In the spirit of Desktop Summit, it would be interesting to talk how these workflows would fit into the concept of a free software desktop.

Understanding MeeGo

Posted on 2011-06-05 03:58:17 UTC in 42° 0.000 N 77° 0.000 W 19km SW of Elmira, US to . 0 comments.

Disclaimer: I'm a software developer with a background in Nokia's Maemo mobile Linux ecosystem. I've built both software and community services for it. As a Maemo enthusiast, I've also been following MeeGo with interest, and am helping to build some of the project infrastructure there as well. But I do not speak with the authority of the MeeGo project, and what is written below is my personal view into what MeeGo is.

After the recent San Francisco MeeGo Conference there has been surprisingly much negative reporting about MeeGo, mostly centered at Nokia's MeeGo story. While Nokia's strategy changes are unfortunate, much of the reporting around it appears to come from misunderstanding what MeeGo is about.

Many see MeeGo just as Android without Java, but it is much more, as I'll explain here.

Industrial Linux

MeeGo is much more than just handsets or tablets. It is an attempt at creating a standardized industrial Linux distribution that can be used anywhere from in-vehicle infotainment devices to TVs to, indeed, handsets.

It is a true open and collaborative environment, managed by Linux Foundation. The governance model is there to ensure that MeeGo stays a vendor-neutral platform that anybody can build their products on top.

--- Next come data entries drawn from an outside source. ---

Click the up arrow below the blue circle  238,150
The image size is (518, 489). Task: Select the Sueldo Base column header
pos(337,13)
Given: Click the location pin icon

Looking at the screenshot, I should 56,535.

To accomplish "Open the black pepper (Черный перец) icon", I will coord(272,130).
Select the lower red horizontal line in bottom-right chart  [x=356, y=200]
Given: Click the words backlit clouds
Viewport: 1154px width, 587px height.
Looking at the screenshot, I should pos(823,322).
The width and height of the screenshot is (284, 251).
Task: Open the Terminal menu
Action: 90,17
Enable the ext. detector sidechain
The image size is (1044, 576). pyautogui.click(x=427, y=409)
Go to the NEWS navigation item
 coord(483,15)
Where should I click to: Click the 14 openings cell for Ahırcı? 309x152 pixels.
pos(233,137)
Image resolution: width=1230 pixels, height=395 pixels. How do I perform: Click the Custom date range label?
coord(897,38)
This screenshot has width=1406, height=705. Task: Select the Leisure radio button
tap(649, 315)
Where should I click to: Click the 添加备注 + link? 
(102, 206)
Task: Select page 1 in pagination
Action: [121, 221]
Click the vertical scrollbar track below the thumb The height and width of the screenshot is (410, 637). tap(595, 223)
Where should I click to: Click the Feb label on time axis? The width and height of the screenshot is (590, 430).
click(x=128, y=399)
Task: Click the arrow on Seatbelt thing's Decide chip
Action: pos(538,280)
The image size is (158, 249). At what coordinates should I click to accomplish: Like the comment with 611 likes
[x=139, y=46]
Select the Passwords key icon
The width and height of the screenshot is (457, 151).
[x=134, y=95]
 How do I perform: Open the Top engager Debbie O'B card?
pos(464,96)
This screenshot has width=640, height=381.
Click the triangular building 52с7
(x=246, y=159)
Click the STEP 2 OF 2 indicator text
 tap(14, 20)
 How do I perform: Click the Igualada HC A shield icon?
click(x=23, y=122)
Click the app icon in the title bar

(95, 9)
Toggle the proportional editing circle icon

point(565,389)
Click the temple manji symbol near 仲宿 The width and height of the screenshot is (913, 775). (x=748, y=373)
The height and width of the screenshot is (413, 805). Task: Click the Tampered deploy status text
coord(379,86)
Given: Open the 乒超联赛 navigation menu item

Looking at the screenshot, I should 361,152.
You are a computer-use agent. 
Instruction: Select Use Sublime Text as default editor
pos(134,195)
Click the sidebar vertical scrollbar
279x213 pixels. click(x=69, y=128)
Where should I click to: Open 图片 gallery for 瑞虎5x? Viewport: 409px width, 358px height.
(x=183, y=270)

Many device segments have very long development, and especially usage times. For this MeeGo has a predictable release schedule of a major release every six months, and a roadmap kept by the Technical Steering Group.

If MeeGo succeeds in this, you will be using it in your TV, in your car stereo, and at the back of an airline seat. But in most of these situations you won't be able to know that it is MeeGo. It is simply there to make building products faster and cheaper for the manufacturer.

Openness

As I argued in my earlier piece Open Source? Free Software? What we need is Open Projects, being an open platform is much more than just the licensing terms of the code. There needs to be transparency into the development process, a clear procedure on how to participate and much more. And of course licensing has to be such that the participants can actually use the results in whatever they're doing.

For this, most of MeeGo is licensed under permissive terms, like the GNU LGPL and BSD-style licenses.

But indeed, the other aspects of openness are more important. With MeeGo you can see every commit happening on Gitorious, and you can see the bugs and features being worked out in a public Bugzilla.

MeeGo as a project is still quite young, and many participants are still learning how to work in the open. This has lead to some issues in project transparency. But hopefully those are now getting resolved.

User Experience

MeeGo allows anyone to build their own user experience on top of the platform. Actually, this is expected of any serious manufacturer. Sure, there are some reference UXs available, including Tablet, Handset and Netbook, but none of these are quite product-ready, and are not necessarily even intended to be.

Because of this it is quite funny to see reviews of the reference UXs. They're not the ones most devices will run, though obviously some manufacturers or community members are going to use them anyway. A full MeeGo product will look and feel like something completely different.

This is not like Android manufacturers adding their own skins. With MeeGo anybody has the full freedom to build a complete user experience that suits their device, branding and other goals. The whole platform has been built to allow this sort of differentiation, without a risk of fragmenting the ecosystem. I'll explain the fragmentation question soon.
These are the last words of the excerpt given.